* [WHAT TO WORK ON]
Only one stretch of the data should be retyped: the lines from the line containing "This screenshot has height=584, width=500." through the line containing "You are a GUI". Keep pictures out of it.

* [PROVIDED ENTRIES]
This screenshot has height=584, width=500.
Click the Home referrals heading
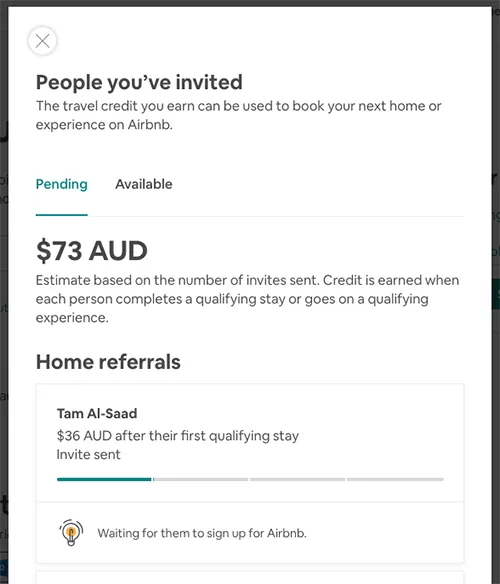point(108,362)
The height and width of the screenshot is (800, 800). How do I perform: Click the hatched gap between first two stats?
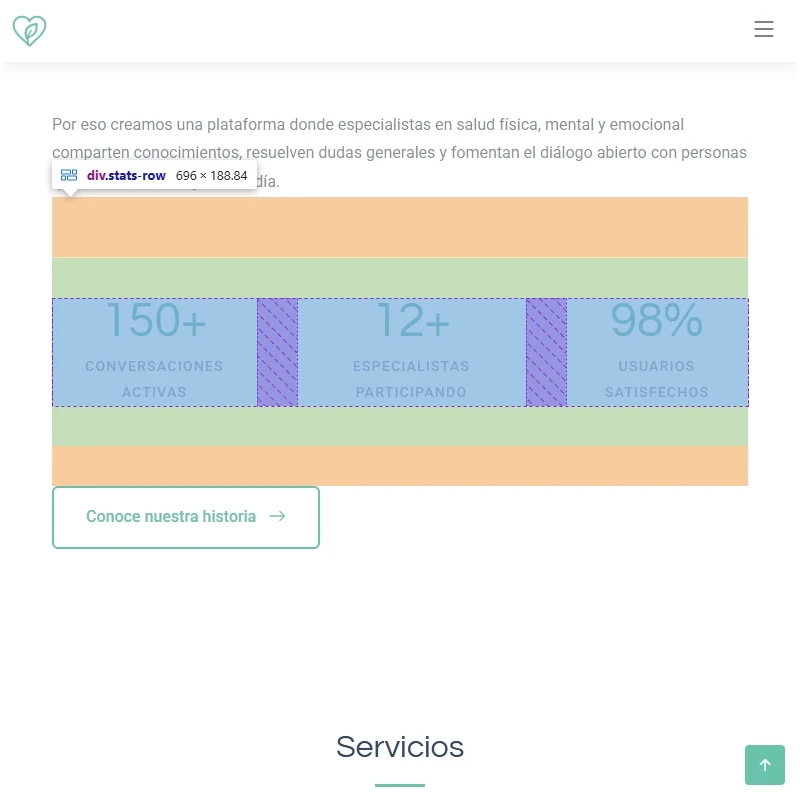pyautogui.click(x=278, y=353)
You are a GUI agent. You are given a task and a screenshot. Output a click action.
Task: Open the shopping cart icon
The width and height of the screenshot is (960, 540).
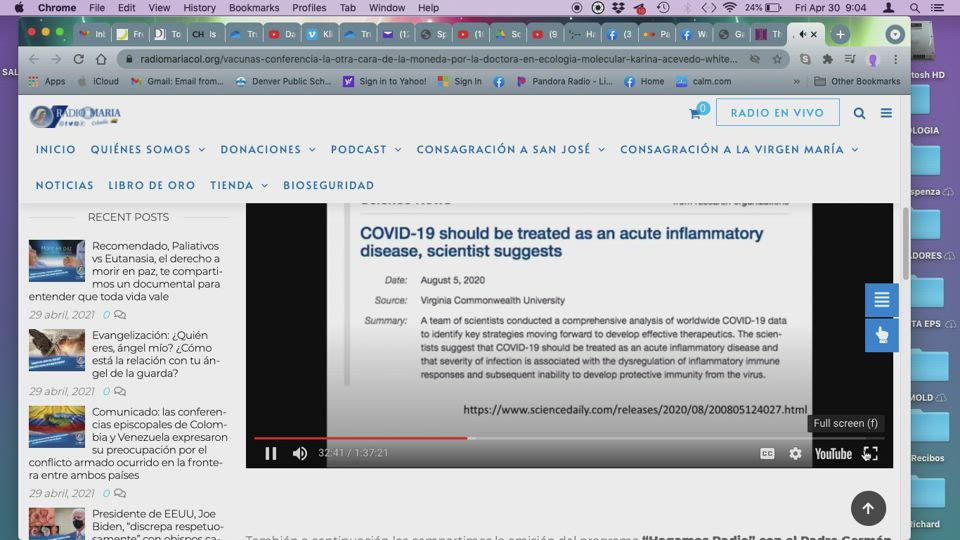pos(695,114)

--

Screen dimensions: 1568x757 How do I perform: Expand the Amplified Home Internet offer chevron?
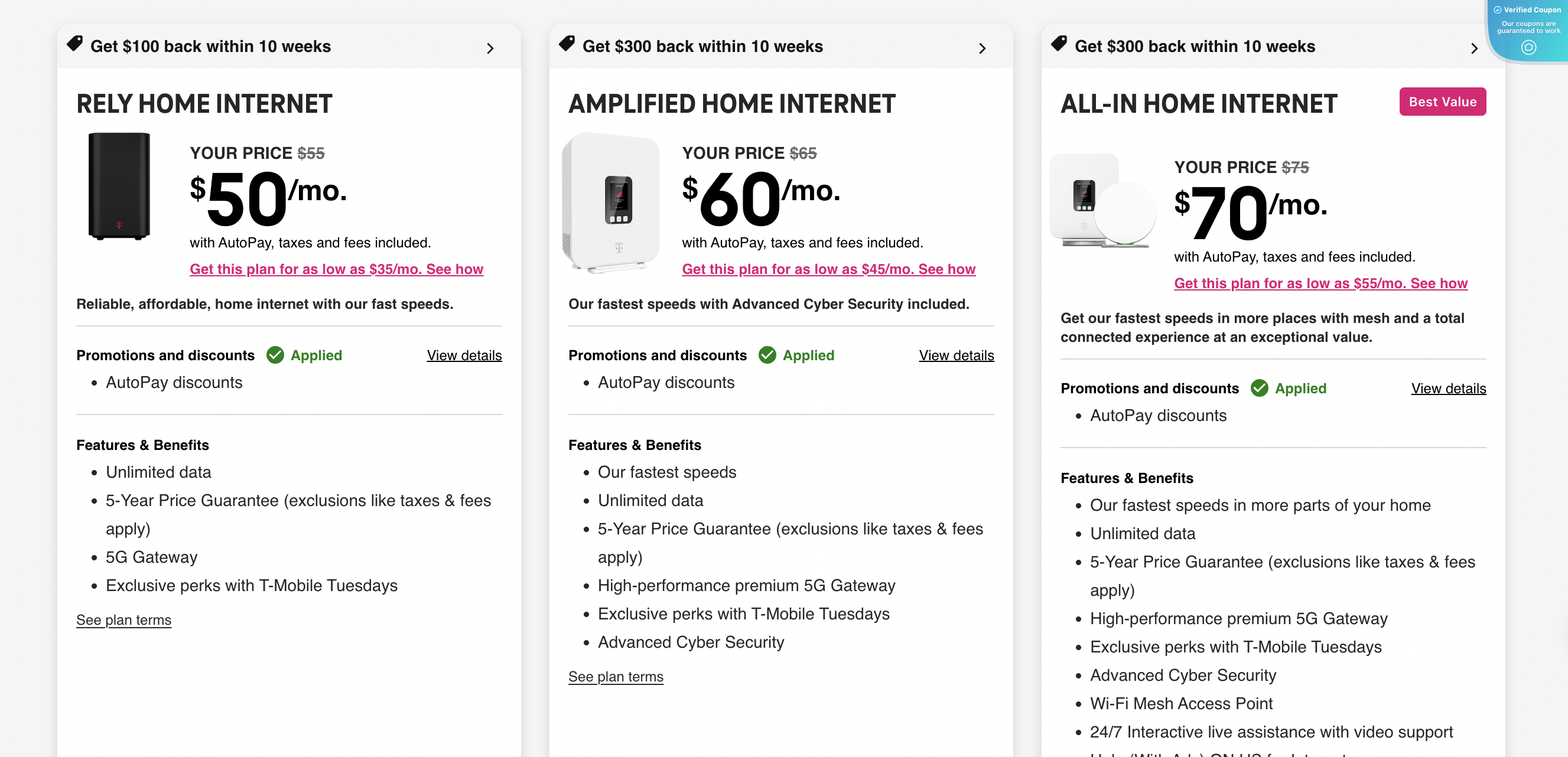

* [FINISHED TASK]
This screenshot has height=584, width=500.
Click the Home referrals heading
point(108,362)
The height and width of the screenshot is (800, 800). How do I perform: Click the hatched gap between first two stats?
pyautogui.click(x=278, y=353)
You are a GUI agent. You are given a task and a screenshot. Output a click action.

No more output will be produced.